Smokejumper Conner Young can’t wait to marry the woman who’s stood by him for three years as he fought fires in the forests of the northwest. The only wound in the weekend is the lack of his best man–a brother whose murder is still unsolved. It’s unfinished business that haunts him, keeping him from truly moving on.

Liza Beaumont, long time Deep Haven artist is a survivor of a brutal grizzly attack. Struggling with nightmares, she’s not sure she’s ready to join Conner’s world. He’s a hero, yes, but his life is rife with danger and stress and frankly she’s not sure she has the courage to be the wife of a man who may not come home again.
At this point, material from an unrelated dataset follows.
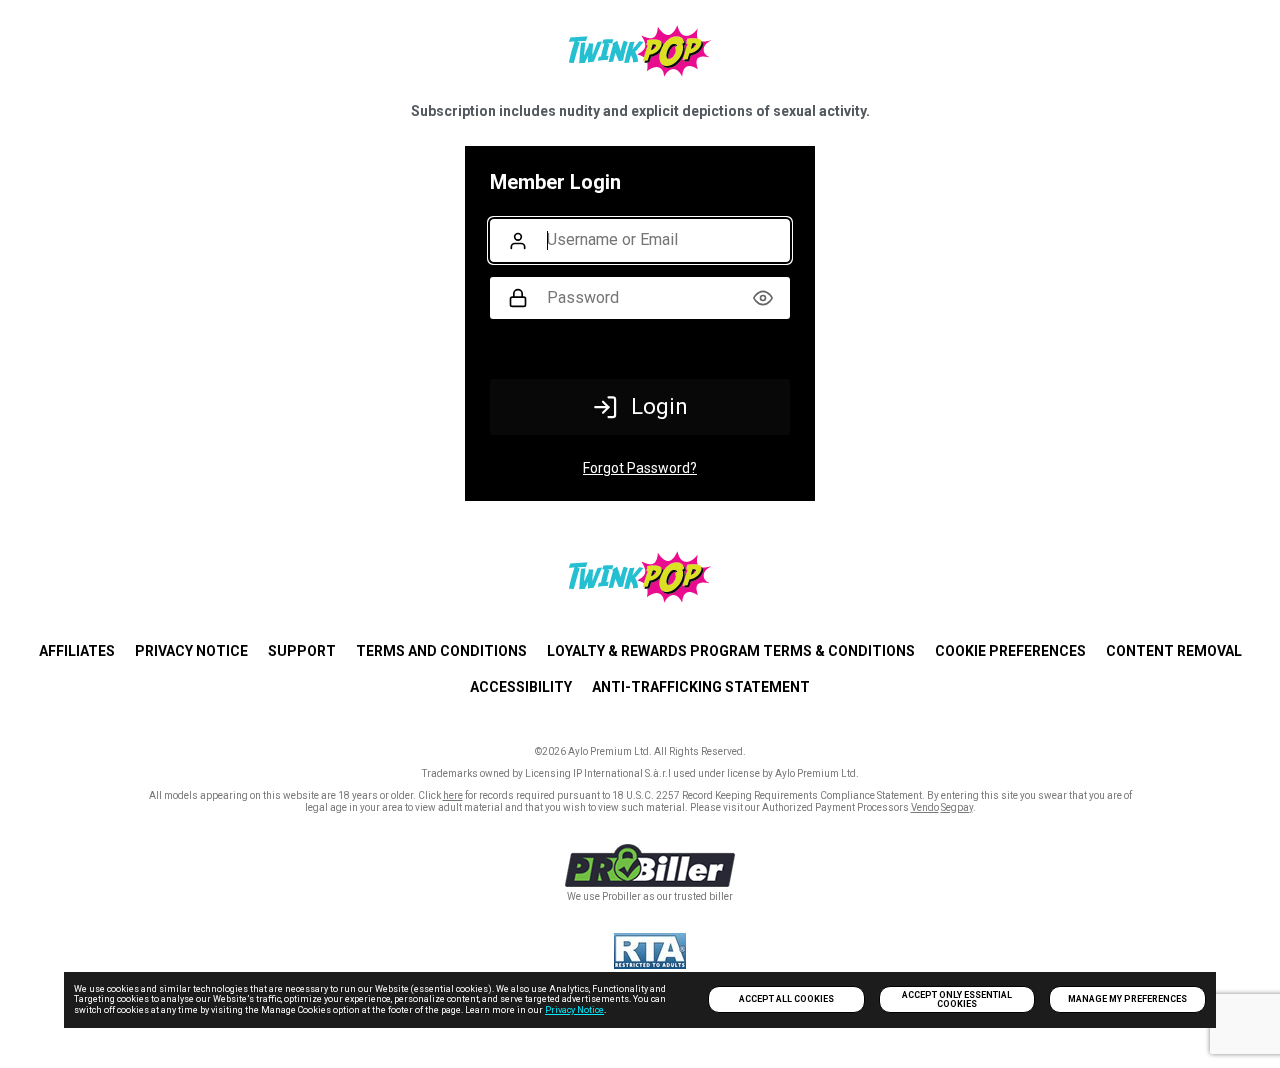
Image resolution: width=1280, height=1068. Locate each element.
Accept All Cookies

When Liza’s wedding invitation unearths a witness in his brother’s murder, Conner’s hope of solving the case is reignited. Suddenly, it’s a choice between showing up to help Liza knit together their perfect day–or tracking down his brother’s killer. But when his investigation finds its way to Deep Haven, and Liza’s life is threatened, there may not be a wedding at all.

What happens when the smokejumpers from Montana Fire come to Deep Haven? Sparks, fire and hopefully…a happy ending.

My thoughts

Once again Susan May Warren delivers a brilliant novel that seamlessly combines faith, romance, suspense, and a charm that comes from familiar characters and settings.

I’ll Be There is a Deep Haven series and Montana Fire series crossover. It is also the second book to follow the characters Liza and Connor. At first I was a little worried about continuing Liza and Connor’s romance. I do love a happy ending. Haven’t Liza and Connor suffered enough? But their story had so much more to offer.